Hardware Specification Yes Finally, we use 32 TPU-v3 chips for training our models for 450k steps and 1 TPU-v3 chip for evaluation, when the batch size per core is 2.
Software Dependencies No The paper mentions tools and models like Transformer-XL, nucleus sampling, and an end-to-end coreference tool (Lee et al., 2018), but does not provide specific version numbers for software dependencies.

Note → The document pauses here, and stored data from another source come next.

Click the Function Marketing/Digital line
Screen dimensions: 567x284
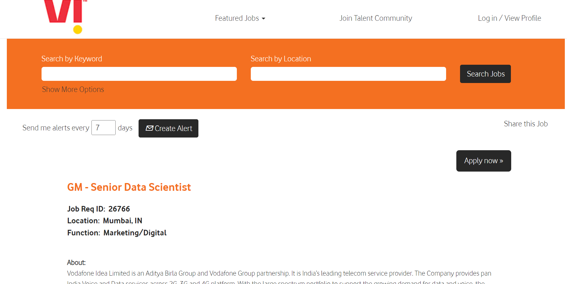point(117,233)
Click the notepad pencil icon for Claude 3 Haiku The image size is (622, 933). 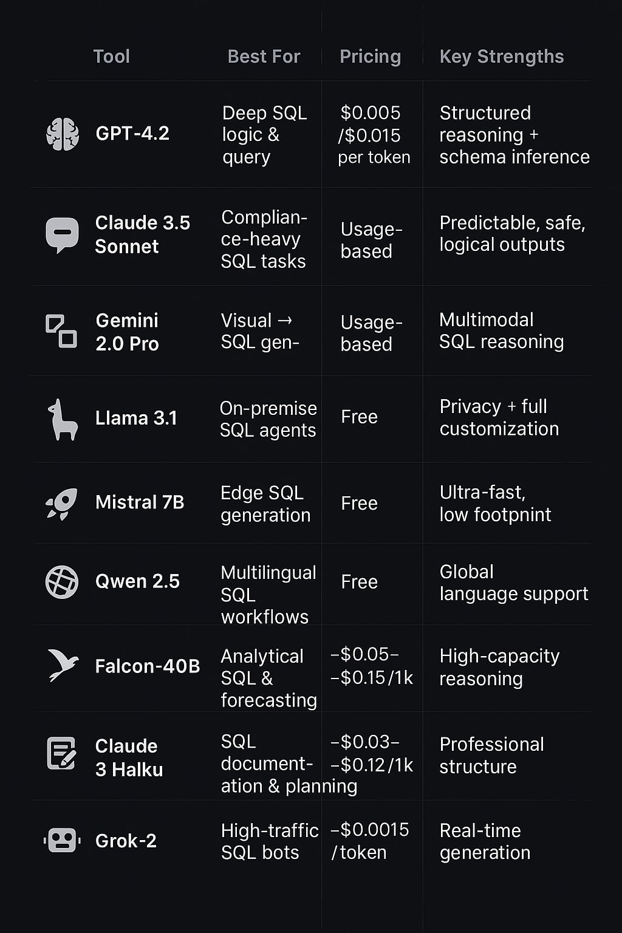[x=62, y=753]
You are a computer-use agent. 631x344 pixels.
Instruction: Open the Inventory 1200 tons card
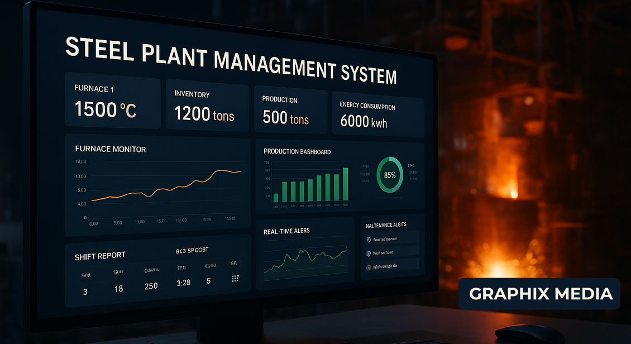pyautogui.click(x=207, y=108)
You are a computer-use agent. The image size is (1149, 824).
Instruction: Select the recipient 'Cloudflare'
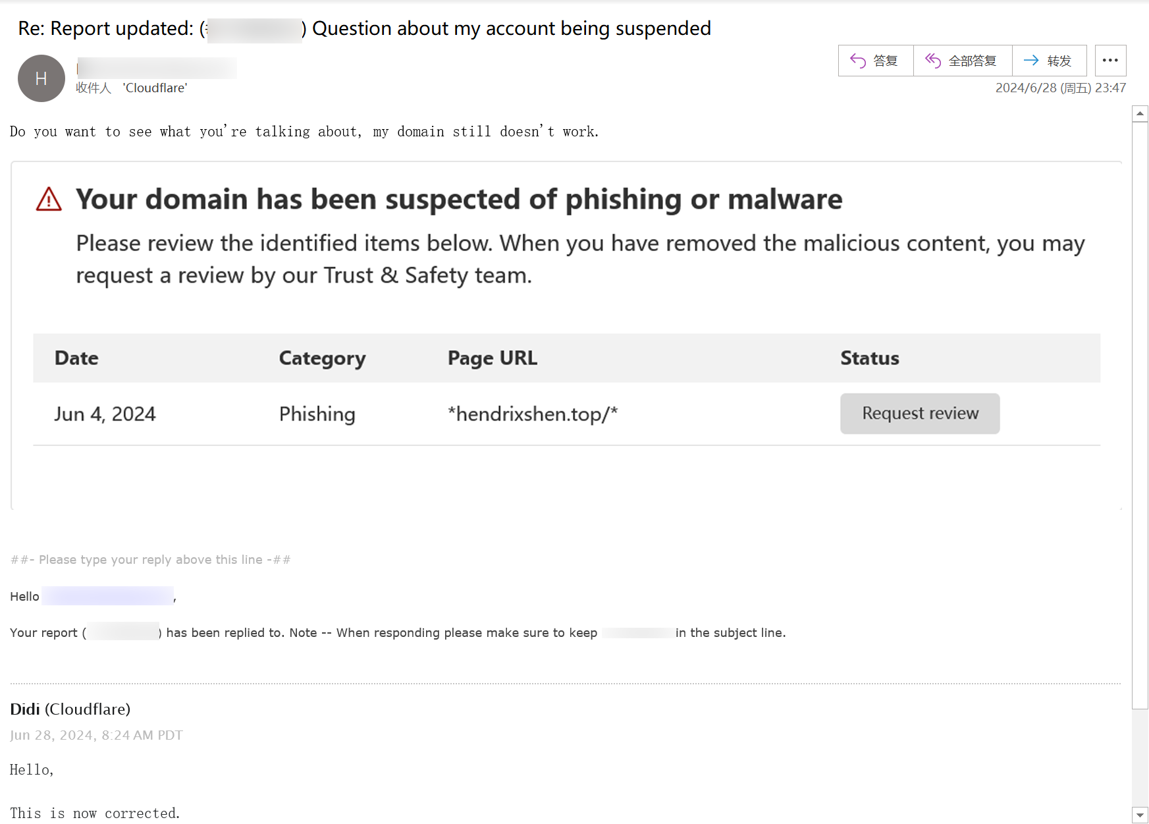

Experiment Setup Yes For generating stories, we use nucleus sampling with p=0.8 and temperature 1. See Appendix A.2 for details...For updating the entity memory in D-MNEMELM, we consider intervals of 64 tokens in the narrative per update. Moreover, we set the temperature in Equation 4 to 0.1 for encouraging the model to produce distinct representations for different entity memory slots...In our main experimental setting, where we consider that all LMs have access to the full narrative context, we set the sequence length to 512, and the T-XL memory to 500, having a total context window of 1012...For generating stories for all models, we use nucleus sampling with p = 80 and temperature equals to 1. Finally, we use 32 TPU-v3 chips for training our models for 450k steps and 1 TPU-v3 chip for evaluation, when the batch size per core is 2.